¿Cómo comprobar si las URL coinciden, dentro de una enorme base de datos de productos en línea?

So, the problem seems simple at the beginning but is not. Using Mongo and Node.js.

Problema: I have a URL. I need to match that URL with all the URLs I have in my database. Recuerda, there is no rule that the URL I'm on always have "category" infront or things like that. And please don't take "cases" into consideration.

I have no clue of the name of parameters, or anything else.

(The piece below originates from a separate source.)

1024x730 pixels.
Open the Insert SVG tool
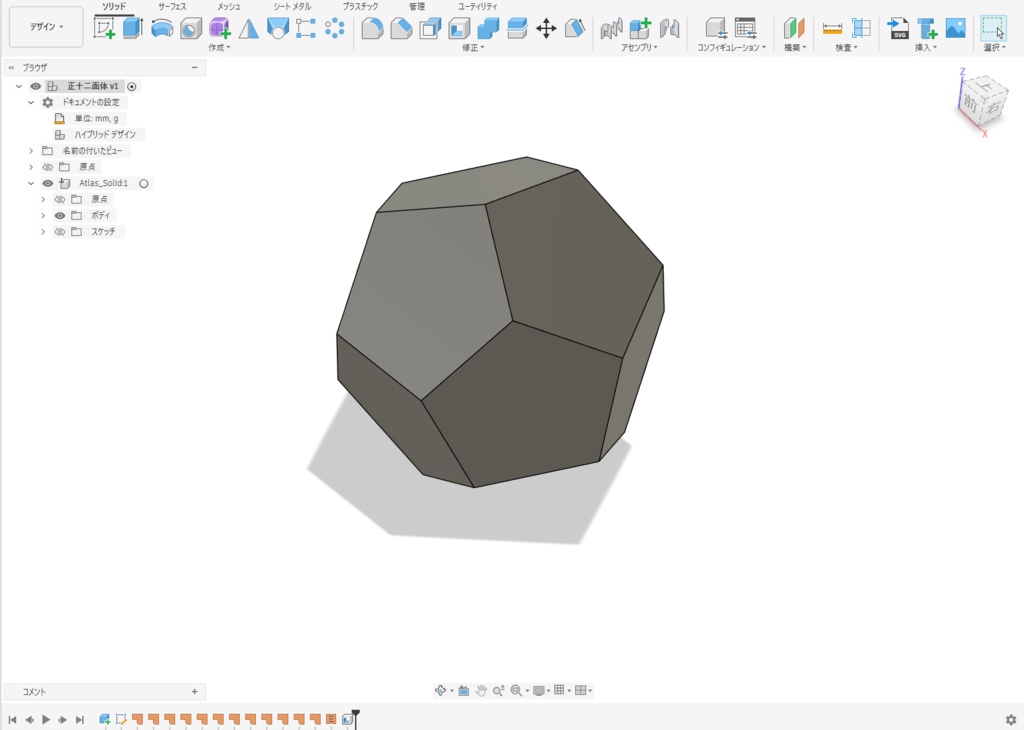[898, 28]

  1. Let's assume the URL is smth like example.com/category/product_name.html?session_id=2423412fd

    In the database I only have example.com/product_name.html

  2. The URL is smth like example.com/index.php?productid=6&category=3&utm_campaign=google&utm_source=click

    In the database I only have example.com/index.php?productid=6

  3. The URL is smth like example.com/product_name.html

    In the database I only have example.com/category/subcategory/product.html

I think I made my point. What I'm looking is a solution that matches URL in any cases (they are more than these). It can be an external services, class or something complex.

But I need it to work, and to work very fast because is doing this on every page refresh.

¡Gracias!

preguntado el 10 de marzo de 12 a las 10:03

In example 3, wouldn't those two URL's be different because of the path? -

@Anagio, the technique in example 3 is very common in SEO, but essentially it's the same page behind different looking urls. -

@alexandru.topliceanu thats bad to user underscores for SEO, see here mattcutts.com/blog/dashes-vs-underscores -

2 Respuestas

I would use this function to separate the strings http://php.net/manual/en/function.parse-url.php

Then take parts of the path name which you want to match from the URL and query your database URL's looking for matches.

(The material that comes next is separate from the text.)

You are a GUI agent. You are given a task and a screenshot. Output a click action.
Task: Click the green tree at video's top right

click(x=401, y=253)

respondido 10 mar '12, 10:03

To follow on from Anagio's answer, the URL

example.com/index.php?productid=6&category=3&utm_campaign=google&utm_source=click

could be saved as a Mongo object like:

{
  url: "example.com/index.php?productid=6&category=3&utm_campaign=google&utm_source=click",
  indexes: [
    "example.com",
    "index.php",
    "productid=6",
    "category=3",
    "utm_campaign=google",
    "utm_source=click"
  ]
}

You could then split up any new URL using the same algorithm, then do a map/reduce on the indexes field for scoring and then take the highest score as the best "fuzzy match"

respondido 10 mar '12, 14:03

this solution could be interesting. I wonder if it really works on any case. How fast would be to do this for every page load? - alejandro r

@NicholasTolleyCottrell can you give an example of the map and reduce functions you would use for such a case. Their implementation is essential to obtaining the "fuzzy match" you were talking about - alexandru.topliceanu

No es la respuesta que estás buscando? Examinar otras preguntas etiquetadas or haz tu propia pregunta.